§ **EXERCISE INSTRUCTIONS**:
The entries are to be returned exactly as written.

[Dataset entries]
------------
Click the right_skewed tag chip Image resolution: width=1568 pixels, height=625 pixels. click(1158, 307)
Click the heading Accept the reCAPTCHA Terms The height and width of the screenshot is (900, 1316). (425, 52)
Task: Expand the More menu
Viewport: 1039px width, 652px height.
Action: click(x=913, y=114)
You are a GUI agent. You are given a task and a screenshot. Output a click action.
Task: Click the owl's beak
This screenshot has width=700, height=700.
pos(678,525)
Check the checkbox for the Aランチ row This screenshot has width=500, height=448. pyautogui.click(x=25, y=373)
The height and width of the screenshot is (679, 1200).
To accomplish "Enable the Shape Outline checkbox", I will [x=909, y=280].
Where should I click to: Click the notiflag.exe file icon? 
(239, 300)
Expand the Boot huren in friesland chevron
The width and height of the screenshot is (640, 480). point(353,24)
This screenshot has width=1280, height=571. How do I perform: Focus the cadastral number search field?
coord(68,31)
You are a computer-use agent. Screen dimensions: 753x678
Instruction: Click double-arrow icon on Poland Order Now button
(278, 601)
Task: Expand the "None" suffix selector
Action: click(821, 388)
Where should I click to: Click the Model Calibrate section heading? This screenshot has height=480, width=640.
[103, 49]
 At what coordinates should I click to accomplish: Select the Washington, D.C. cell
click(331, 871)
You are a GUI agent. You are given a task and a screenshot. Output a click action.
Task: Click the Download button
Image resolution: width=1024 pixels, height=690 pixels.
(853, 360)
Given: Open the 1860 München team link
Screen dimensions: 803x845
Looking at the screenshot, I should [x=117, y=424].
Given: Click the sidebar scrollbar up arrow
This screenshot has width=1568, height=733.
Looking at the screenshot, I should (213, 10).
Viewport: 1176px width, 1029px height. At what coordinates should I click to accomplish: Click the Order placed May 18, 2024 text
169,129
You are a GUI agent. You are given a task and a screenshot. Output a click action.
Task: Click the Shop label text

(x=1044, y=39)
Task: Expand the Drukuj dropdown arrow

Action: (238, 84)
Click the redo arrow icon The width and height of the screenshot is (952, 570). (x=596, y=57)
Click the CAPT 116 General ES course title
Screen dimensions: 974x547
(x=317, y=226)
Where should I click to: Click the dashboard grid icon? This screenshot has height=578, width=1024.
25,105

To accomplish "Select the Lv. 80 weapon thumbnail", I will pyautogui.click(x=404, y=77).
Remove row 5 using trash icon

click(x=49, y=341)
------------
§ **YOUR RESPONSE**:
Click the right_skewed tag chip Image resolution: width=1568 pixels, height=625 pixels. click(1158, 307)
Click the heading Accept the reCAPTCHA Terms The height and width of the screenshot is (900, 1316). (425, 52)
Task: Expand the More menu
Viewport: 1039px width, 652px height.
Action: click(x=913, y=114)
You are a GUI agent. You are given a task and a screenshot. Output a click action.
Task: Click the owl's beak
This screenshot has width=700, height=700.
pos(678,525)
Check the checkbox for the Aランチ row This screenshot has width=500, height=448. pyautogui.click(x=25, y=373)
The height and width of the screenshot is (679, 1200).
To accomplish "Enable the Shape Outline checkbox", I will [x=909, y=280].
Where should I click to: Click the notiflag.exe file icon? 
(239, 300)
Expand the Boot huren in friesland chevron
The width and height of the screenshot is (640, 480). point(353,24)
This screenshot has width=1280, height=571. How do I perform: Focus the cadastral number search field?
coord(68,31)
You are a computer-use agent. Screen dimensions: 753x678
Instruction: Click double-arrow icon on Poland Order Now button
(278, 601)
Task: Expand the "None" suffix selector
Action: click(821, 388)
Where should I click to: Click the Model Calibrate section heading? This screenshot has height=480, width=640.
[103, 49]
 At what coordinates should I click to accomplish: Select the Washington, D.C. cell
click(331, 871)
You are a GUI agent. You are given a task and a screenshot. Output a click action.
Task: Click the Download button
Image resolution: width=1024 pixels, height=690 pixels.
(853, 360)
Given: Open the 1860 München team link
Screen dimensions: 803x845
Looking at the screenshot, I should [x=117, y=424].
Given: Click the sidebar scrollbar up arrow
This screenshot has width=1568, height=733.
Looking at the screenshot, I should (213, 10).
Viewport: 1176px width, 1029px height. At what coordinates should I click to accomplish: Click the Order placed May 18, 2024 text
169,129
You are a GUI agent. You are given a task and a screenshot. Output a click action.
Task: Click the Shop label text

(x=1044, y=39)
Task: Expand the Drukuj dropdown arrow

Action: (238, 84)
Click the redo arrow icon The width and height of the screenshot is (952, 570). (x=596, y=57)
Click the CAPT 116 General ES course title
Screen dimensions: 974x547
(x=317, y=226)
Where should I click to: Click the dashboard grid icon? This screenshot has height=578, width=1024.
25,105

To accomplish "Select the Lv. 80 weapon thumbnail", I will pyautogui.click(x=404, y=77).
Remove row 5 using trash icon

click(x=49, y=341)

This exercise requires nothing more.